Resources for Current Host Families
The winter holiday season is most often a time of joy and excitement. However, it can also be a time of stress and disappointment for both host families and au pairs. Here are some ideas and insights that will hopefully broaden an understanding of the complexities of the season with different nationalities and perhaps different religions sharing the season under one roof.
Thanksgiving is a uniquely American holiday, one that the au pairs look forward to experiencing. Please plan to include your au pair in your Thanksgiving celebration if at all possible. Thanksgiving with an au pair offers an opportunity to consider the relevance of the history and meaning of Thanksgiving as you compare the hospitality offered by the Native Americans to the recently arrived Pilgrims and the hospitality you offer your au pair.
Homesickness can be a problem during the holidays, even if it hasn’t been at any other time of the year. Au pairs often miss their friends and familiy, familiar places and their own traditions and customs. The holiday activities in the United States seem, and may actually be, different just at a time when an au pair would welcome something familiar. It is common for au pairs’ emotions to be close to the surface during the holidays. Her highs are higher, her lows are lower. The enormity of what she has done–actually living in another country (which is an amazing thing when you think about it!)–hits her and throws her into a self-protective mode. You can help her through this unfamiliar territory by talking to her about what your specific family activities will be (gifts, meals, visitors, religious services, in-home traditions, or none of these, as the case may be). In the spirit of cultural exchange, ask her if she has any favorite holiday traditions or foods that you might be able to incorporate into your family’s celebration of the season. Let her know what you will be doing, when you will be doing it, and what she can expect. Talk to her about what has to be accomplished and get her involved and interested. Don’t expect her to just “know” what needs to be done. Give her some clear, agreed upon assignments. Make her feel a part of things. And, let her know her contribution is needed and appreciated.
For au pairs with religious beliefs different from your own, you may choose to encourage her to share the associated traditions with your family. If you are not comfortable with this aspect of cultural exchange, your au pair may need your help as well as appropriate time off to participate in her own holiday traditions with another family, with a community group or with a religious institution. Enabling her to do this is very important. Her holiday or her time to celebrate the holiday may not be the same as yours; try to take this into consideration if you can when you make her work schedule. You may find that there is no conflict in giving her time off if her traditions are different, and it can relieve a great deal of anxiety to take her preferences into consideration. If you do need your au pair to work during the holiday, please tell her way in advance so that it is not a surprise. Help her to see this as a positive aspect of the cultural exchange if she will be actively sharing in the holiday celebration.
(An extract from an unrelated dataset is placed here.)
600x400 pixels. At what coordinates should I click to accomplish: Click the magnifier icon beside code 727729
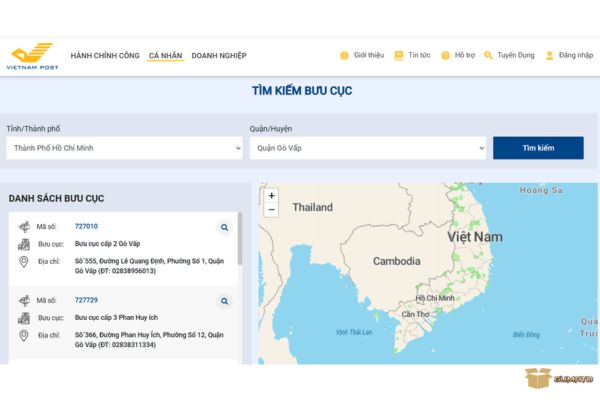pyautogui.click(x=224, y=300)
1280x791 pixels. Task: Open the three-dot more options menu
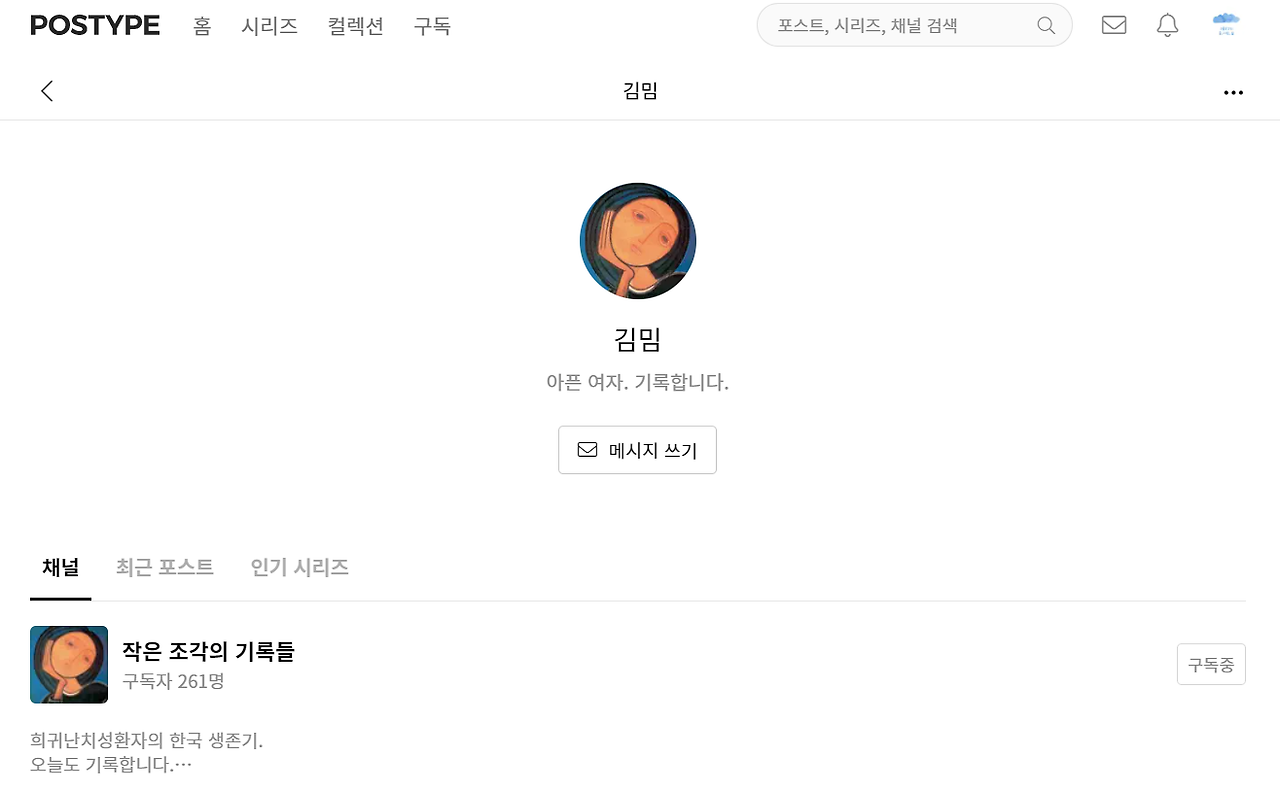tap(1232, 92)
The dynamics of established relationships and routines change during the holiday. The parents are home more, and this is unsettling to the children as well as to the au pair. Some different work expectations may be needed since the kids may prefer to hover around the parents. This can make an au pair feel unwanted and unsure of what is expected of her. The high emotions and energy of the children (compared to their more reasonable behavior during the rest of the year) may seem like craziness to the au pair. Assure her that this new set of behaviors is temporary and the household will be back to normal soon. In the meantime, suggest specific things she can do to help. Encourage her to roll with the punches and enjoy the craziness. Also, the quantity of gifts, food, decorations, etc., can be unfamiliar and overwhelming. Try to include the au pair in some quiet, meaningful time together when the true spirit of the holidays is shared.
The holidays are a time when au pairs want to be with their friends. Christmas Eve, in some countries, is spent with friends rather than family. New Year’s Eve in America is a very special occasion to them. Discuss your plans and expectations with each other. Be as generous with time as possible.
These are important days ahead. This is perhaps the greatest opportunity of the year to respect and learn about cultural differences, which is, indeed, one of the basic elements of the Au Pair in America program. There will be fun-filled memories. This should be a time of love and understanding. Please do your part to make that happen.
Wishing you all every happiness of the season!